About this exercise> Find all lines below containing the string "agent" and return them.

Collected data entries
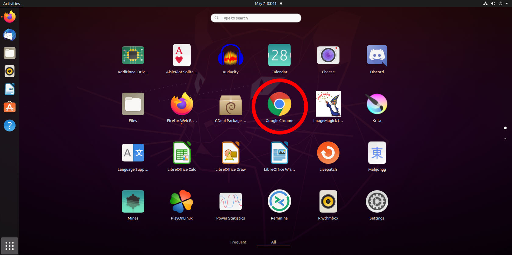512x255 pixels.
Task: Go to the second app page indicator
Action: 505,139
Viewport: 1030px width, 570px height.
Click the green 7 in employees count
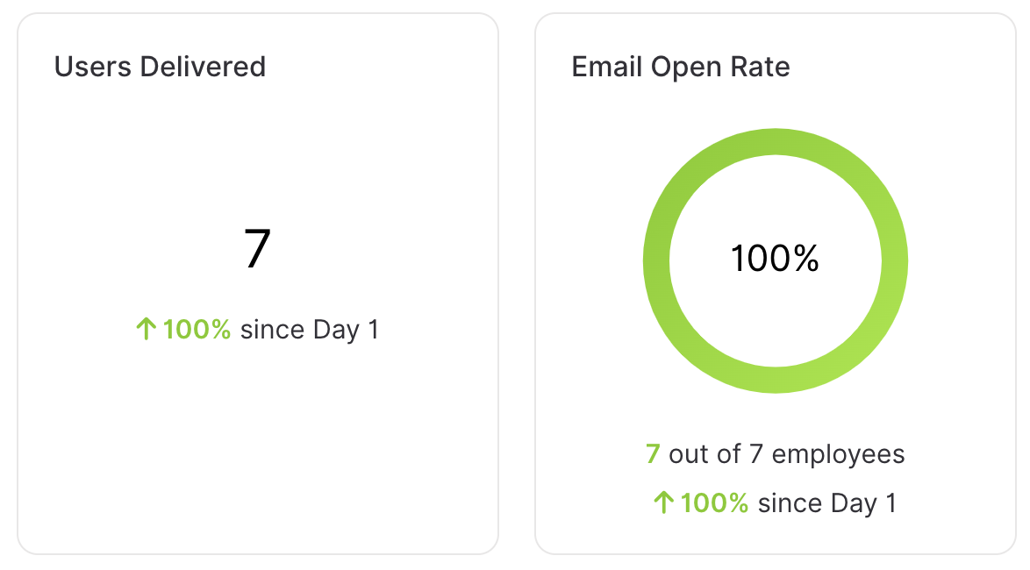point(652,454)
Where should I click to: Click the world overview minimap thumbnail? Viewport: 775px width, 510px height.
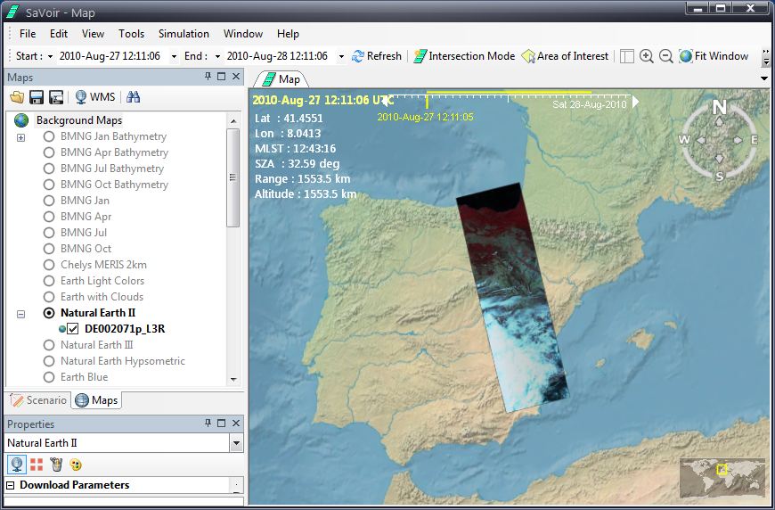tap(722, 478)
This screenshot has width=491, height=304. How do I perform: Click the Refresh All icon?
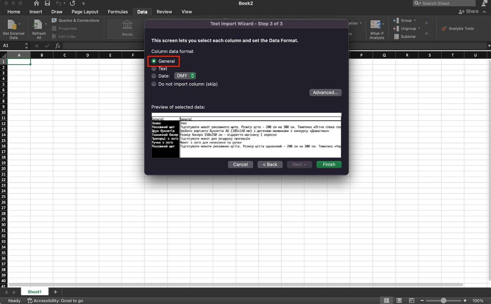coord(37,25)
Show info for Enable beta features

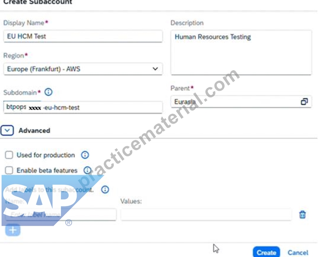(x=88, y=170)
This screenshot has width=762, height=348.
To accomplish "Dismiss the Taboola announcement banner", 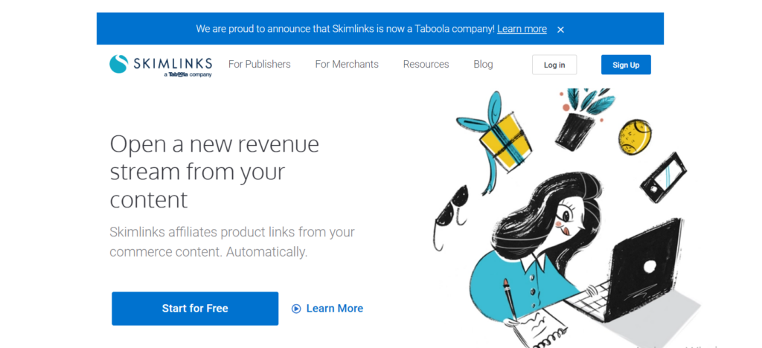I will point(560,29).
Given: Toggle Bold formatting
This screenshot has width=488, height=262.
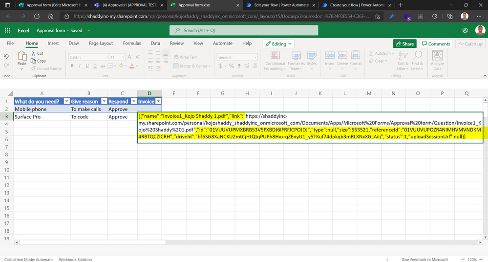Looking at the screenshot, I should click(x=72, y=66).
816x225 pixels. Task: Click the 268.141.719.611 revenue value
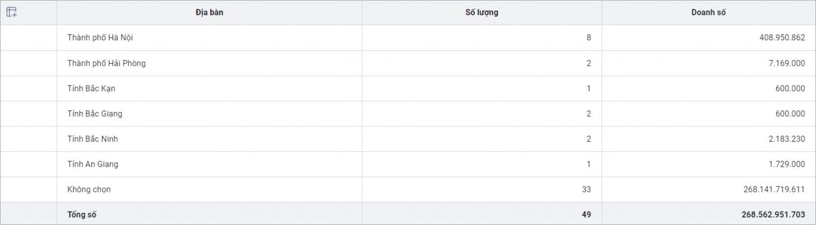tap(775, 189)

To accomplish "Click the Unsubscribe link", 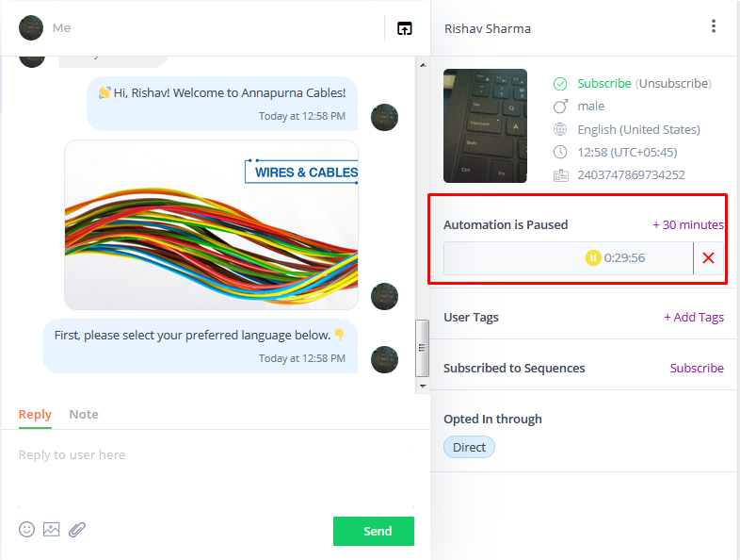I will click(x=674, y=84).
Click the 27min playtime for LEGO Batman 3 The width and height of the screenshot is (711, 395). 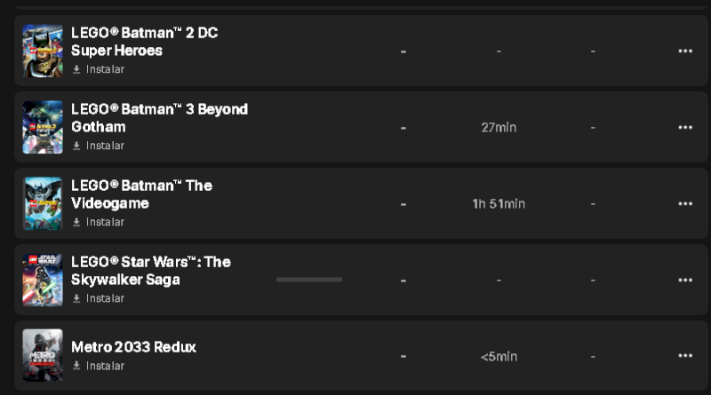[x=499, y=127]
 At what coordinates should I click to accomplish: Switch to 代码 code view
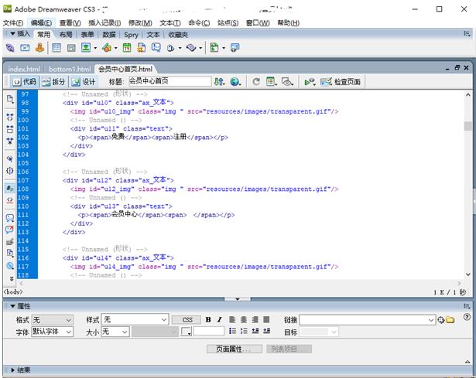(x=24, y=81)
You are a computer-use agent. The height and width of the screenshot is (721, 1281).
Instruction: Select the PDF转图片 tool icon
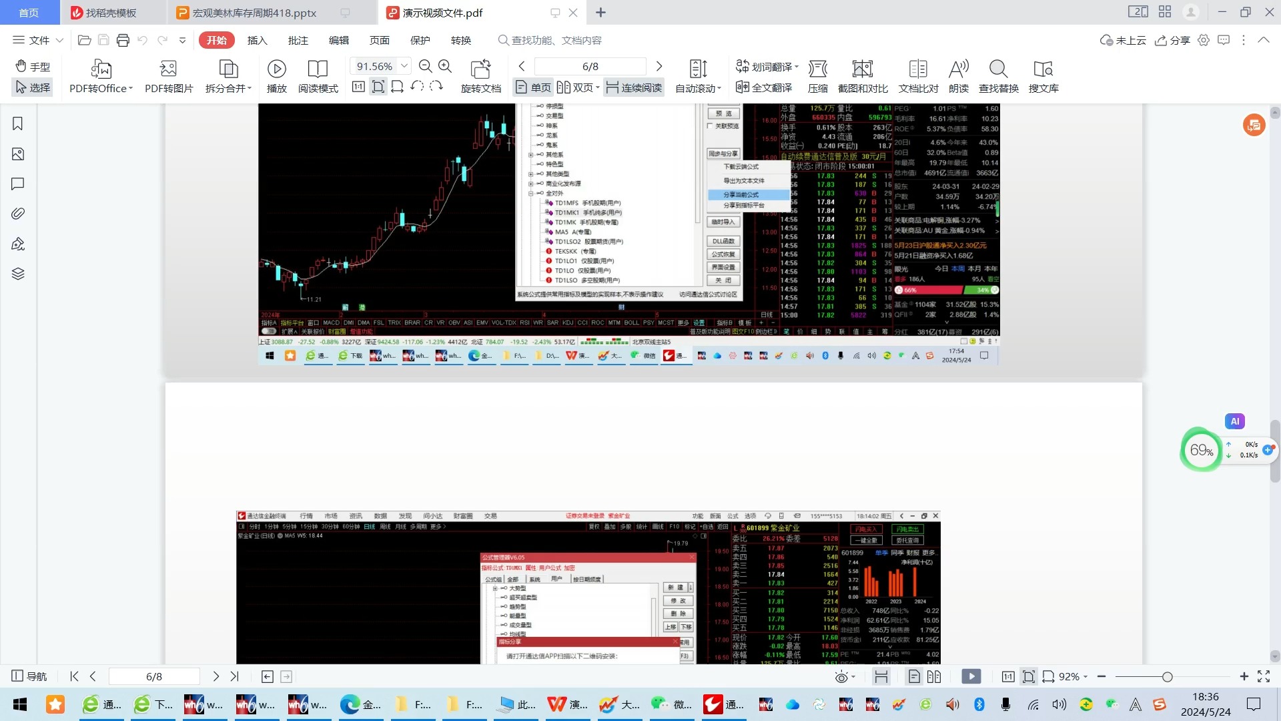tap(168, 77)
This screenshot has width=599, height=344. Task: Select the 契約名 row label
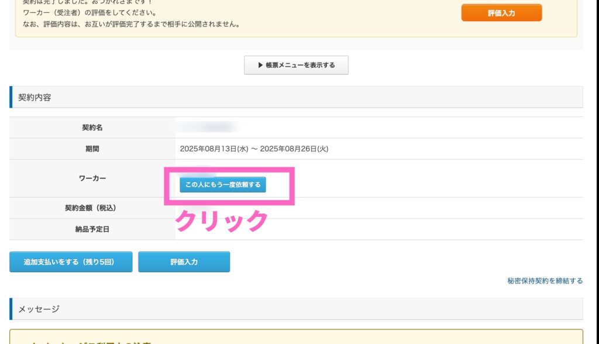click(x=92, y=128)
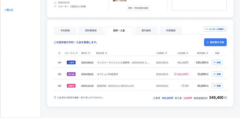Sort table by 請求金額 column arrows
This screenshot has height=120, width=240.
pyautogui.click(x=207, y=53)
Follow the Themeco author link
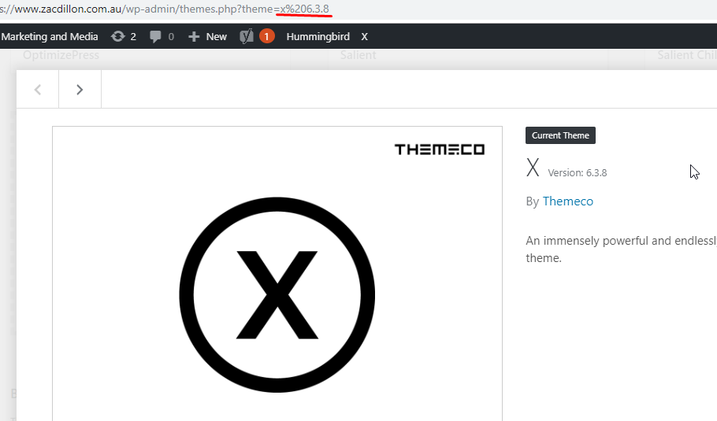Viewport: 717px width, 421px height. (567, 201)
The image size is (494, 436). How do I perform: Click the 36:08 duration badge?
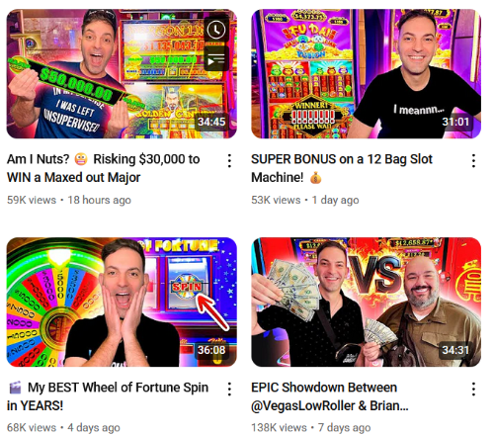(211, 350)
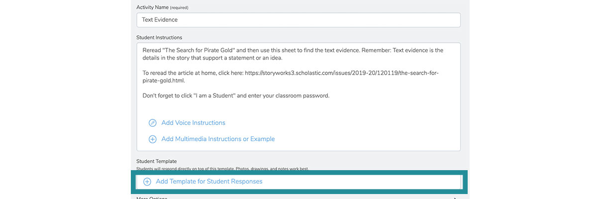597x199 pixels.
Task: Click the "Students will respond directly" helper text
Action: [x=222, y=169]
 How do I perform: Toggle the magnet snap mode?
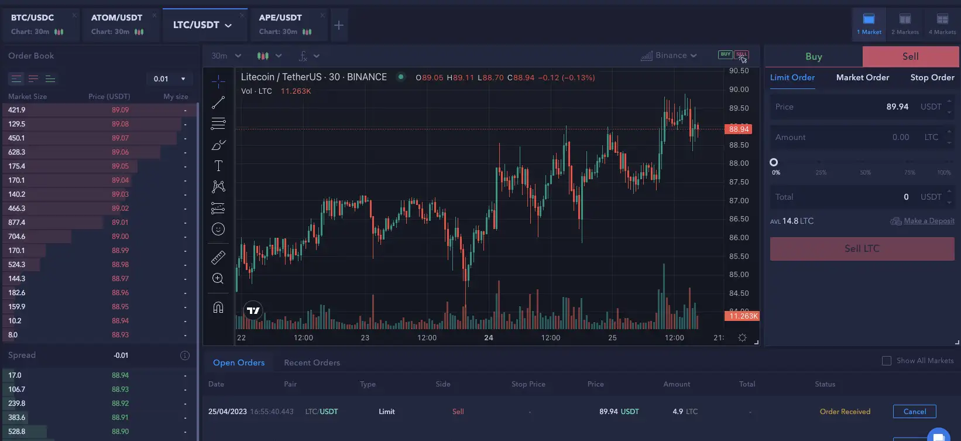[218, 307]
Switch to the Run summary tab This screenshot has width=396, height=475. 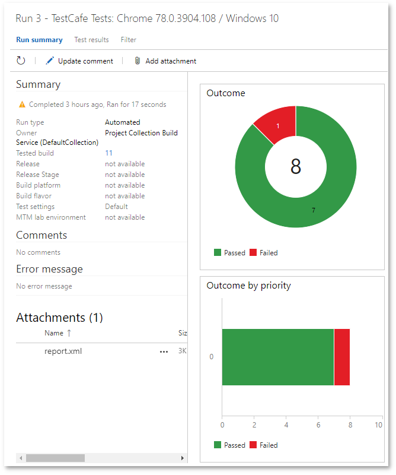39,40
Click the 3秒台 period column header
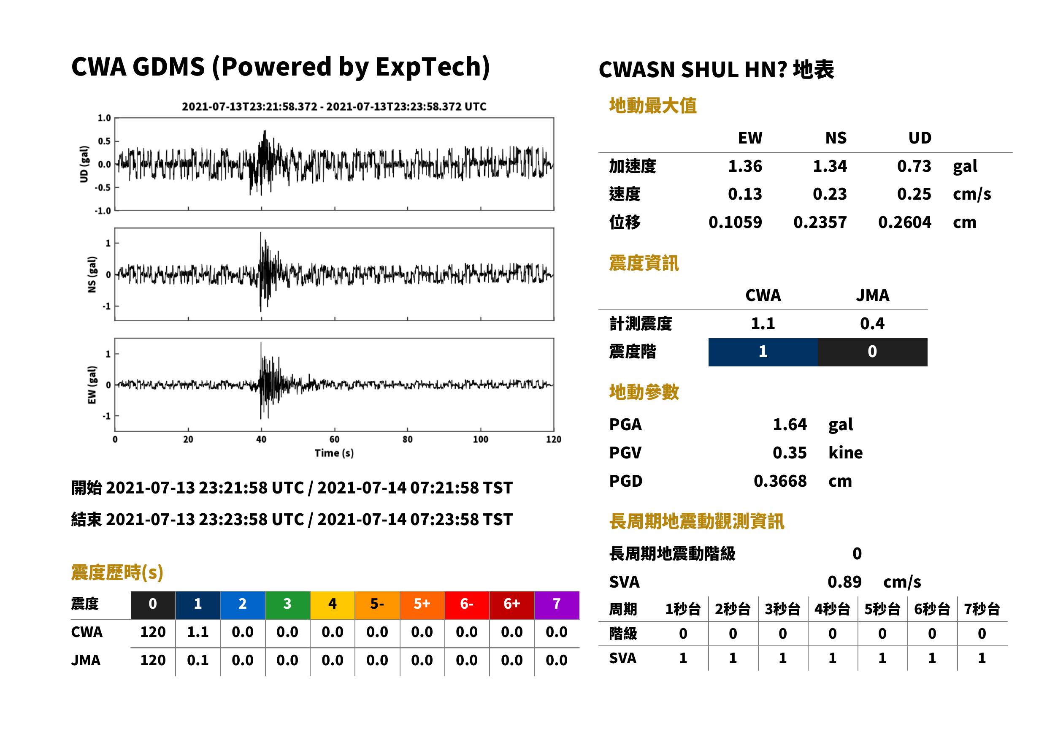 coord(782,609)
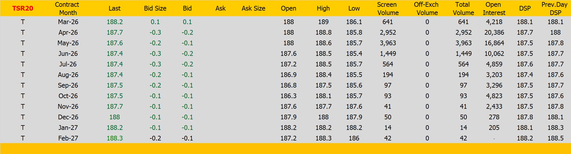This screenshot has height=154, width=571.
Task: Select the Apr-26 contract row label
Action: coord(68,33)
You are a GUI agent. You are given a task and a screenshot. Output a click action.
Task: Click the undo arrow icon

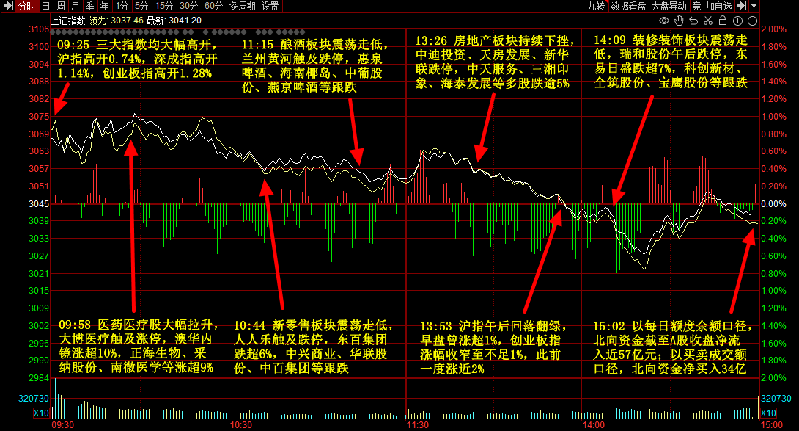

Solved exercise>
You are a computer-use agent. The height and width of the screenshot is (721, 1281).
You are a GUI agent. You are given a task and a screenshot. Output a click action.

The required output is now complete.